Additive inhibition by the cell-permeable copper chelator neocuproine

The observed reduction of in vitro-cultured schizonts in cutp parasites encouraged us to test whether depletion of intracellular copper could, at least partially, phenocopy genetic ablation of CuTP. We tested the effect of a broad range of neocuproine concentrations on schizont formation in an in vitro culture assay (Fig. S5). Though schizont formation in cutp parasites was typically reduced to 35–65% of WT at any given concentration, WT and cutp parasites were affected to a similar extent by increasing neocuproine concentrations. Negligible schizont formation was reached in WT and cutp parasites at 500 nM neocuproine.

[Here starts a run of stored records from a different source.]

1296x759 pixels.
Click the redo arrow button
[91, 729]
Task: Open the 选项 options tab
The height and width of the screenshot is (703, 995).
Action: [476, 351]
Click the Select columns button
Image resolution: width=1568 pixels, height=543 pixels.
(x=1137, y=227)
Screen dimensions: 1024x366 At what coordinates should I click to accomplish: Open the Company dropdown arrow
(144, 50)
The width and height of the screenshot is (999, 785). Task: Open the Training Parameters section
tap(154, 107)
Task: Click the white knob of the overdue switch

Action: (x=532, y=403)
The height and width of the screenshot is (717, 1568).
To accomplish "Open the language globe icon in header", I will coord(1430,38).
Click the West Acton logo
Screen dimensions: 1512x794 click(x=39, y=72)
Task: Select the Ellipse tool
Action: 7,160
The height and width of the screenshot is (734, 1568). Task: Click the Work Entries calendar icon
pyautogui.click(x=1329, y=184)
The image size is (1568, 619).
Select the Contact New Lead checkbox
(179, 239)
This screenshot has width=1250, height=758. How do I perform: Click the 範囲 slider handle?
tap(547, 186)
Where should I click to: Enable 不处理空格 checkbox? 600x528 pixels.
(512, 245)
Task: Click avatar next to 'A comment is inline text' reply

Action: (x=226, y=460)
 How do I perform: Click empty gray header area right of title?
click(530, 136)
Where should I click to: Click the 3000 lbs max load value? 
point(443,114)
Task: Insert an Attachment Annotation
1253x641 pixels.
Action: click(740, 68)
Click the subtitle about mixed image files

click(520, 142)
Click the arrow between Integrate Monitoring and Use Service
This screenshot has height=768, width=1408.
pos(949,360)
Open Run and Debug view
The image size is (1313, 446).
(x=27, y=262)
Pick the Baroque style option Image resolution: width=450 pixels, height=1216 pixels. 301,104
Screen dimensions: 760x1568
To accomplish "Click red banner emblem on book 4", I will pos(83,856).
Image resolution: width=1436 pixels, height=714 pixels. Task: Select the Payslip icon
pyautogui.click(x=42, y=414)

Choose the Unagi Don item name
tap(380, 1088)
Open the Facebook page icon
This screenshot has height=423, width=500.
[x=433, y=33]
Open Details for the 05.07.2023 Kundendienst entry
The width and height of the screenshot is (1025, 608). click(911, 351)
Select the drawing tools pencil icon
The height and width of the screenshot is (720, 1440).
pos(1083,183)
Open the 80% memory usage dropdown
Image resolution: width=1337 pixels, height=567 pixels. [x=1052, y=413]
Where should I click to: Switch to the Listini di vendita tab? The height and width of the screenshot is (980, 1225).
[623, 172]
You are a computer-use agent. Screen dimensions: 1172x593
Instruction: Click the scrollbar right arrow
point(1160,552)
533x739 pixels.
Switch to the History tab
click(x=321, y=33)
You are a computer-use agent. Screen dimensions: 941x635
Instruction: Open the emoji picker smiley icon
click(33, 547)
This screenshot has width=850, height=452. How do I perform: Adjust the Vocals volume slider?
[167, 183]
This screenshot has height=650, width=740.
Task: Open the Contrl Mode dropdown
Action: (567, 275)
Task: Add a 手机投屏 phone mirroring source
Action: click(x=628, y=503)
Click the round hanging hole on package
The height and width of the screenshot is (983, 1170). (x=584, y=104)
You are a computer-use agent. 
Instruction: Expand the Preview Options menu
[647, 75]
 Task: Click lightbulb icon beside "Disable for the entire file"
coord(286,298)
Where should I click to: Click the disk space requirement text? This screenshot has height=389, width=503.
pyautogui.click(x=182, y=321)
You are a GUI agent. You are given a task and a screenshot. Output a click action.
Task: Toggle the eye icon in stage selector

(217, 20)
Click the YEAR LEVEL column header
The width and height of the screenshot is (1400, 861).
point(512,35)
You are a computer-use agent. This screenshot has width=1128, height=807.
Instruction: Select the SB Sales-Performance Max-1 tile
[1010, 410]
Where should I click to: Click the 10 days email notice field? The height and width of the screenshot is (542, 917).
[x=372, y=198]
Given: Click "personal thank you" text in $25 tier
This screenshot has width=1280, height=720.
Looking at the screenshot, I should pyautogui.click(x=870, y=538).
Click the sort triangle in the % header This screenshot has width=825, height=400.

Severe impairment of natural transmission in cutp parasites

Since CuTP is dispensable for asexual blood stages, we next explored whether it plays an important role during life cycle progression. To this end, we first performed a natural transmission experiment (Fig. 4A). Anopheles stephensi mosquitoes were infected by feeding on cutp- and WT-infected mice. On day 17, when sporozoites have colonized salivary glands, these mosquitoes were used to infect naïve mice. Monitoring of blood stage parasitemia revealed a severe defect in cutp-infected mice (Fig. 4A). Mice infected with cutp sporozoites stayed either parasite-free or became blood-film positive with a 2-day delay on average, indicating a severe defect during Plasmodium life cycle progression.

Figure 4.

Defect of cutp parasites in natural Plasmodium transmission.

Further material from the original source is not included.